**GOAL:** Please write out every line of the material again, starting with the line that contains "Task: Open the three-dot more options menu" and going on through the line that contains "Action: pyautogui.click(x=682, y=87)", and shift each coordinate in the answers by -96.

-- Begin RECORDS TO USE --

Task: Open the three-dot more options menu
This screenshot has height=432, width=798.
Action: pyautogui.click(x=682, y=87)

-- End RECORDS TO USE --
-- Begin RECORDS TO USE --

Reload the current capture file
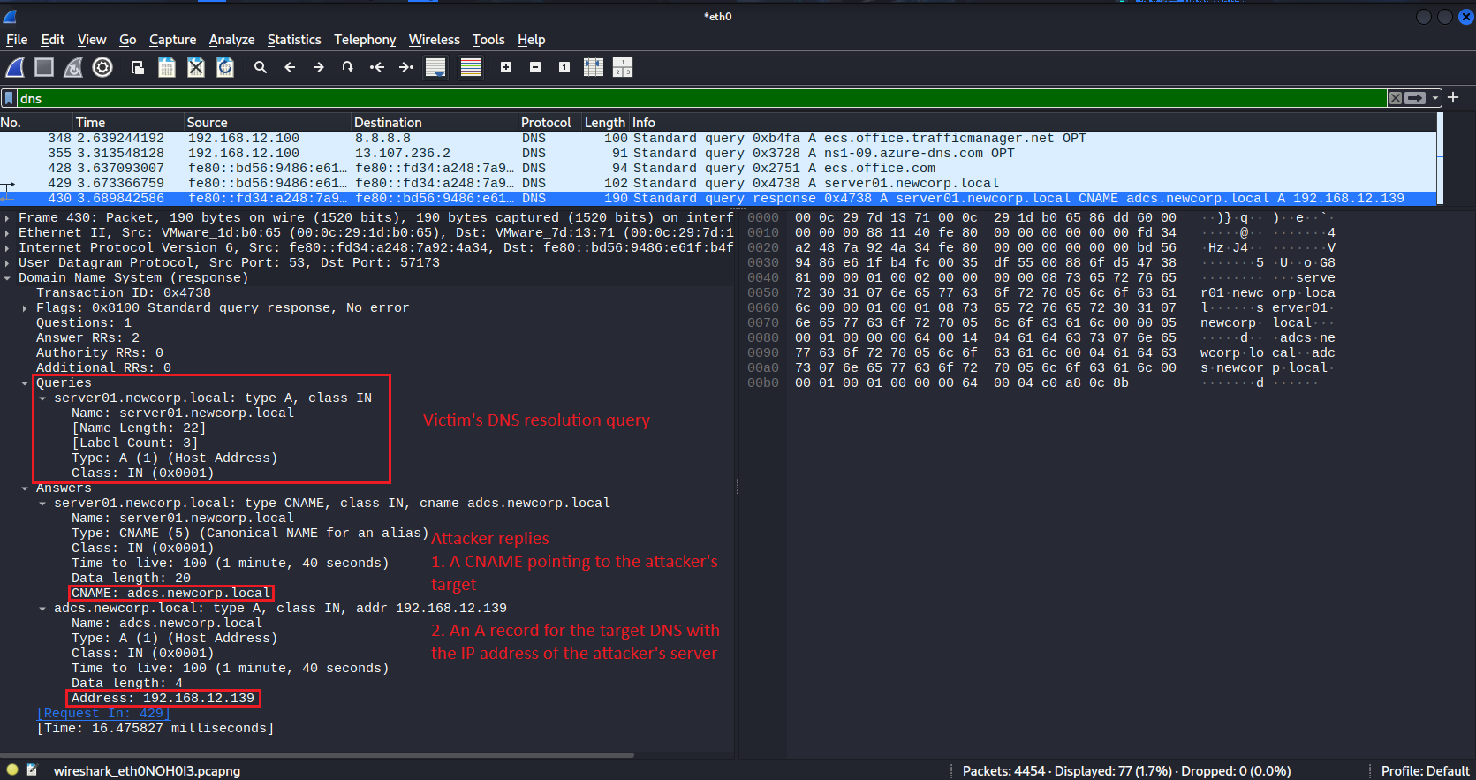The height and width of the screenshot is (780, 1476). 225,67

-- End RECORDS TO USE --

**SOLUTION:**
Task: Open the three-dot more options menu
This screenshot has height=432, width=798.
Action: pyautogui.click(x=586, y=-9)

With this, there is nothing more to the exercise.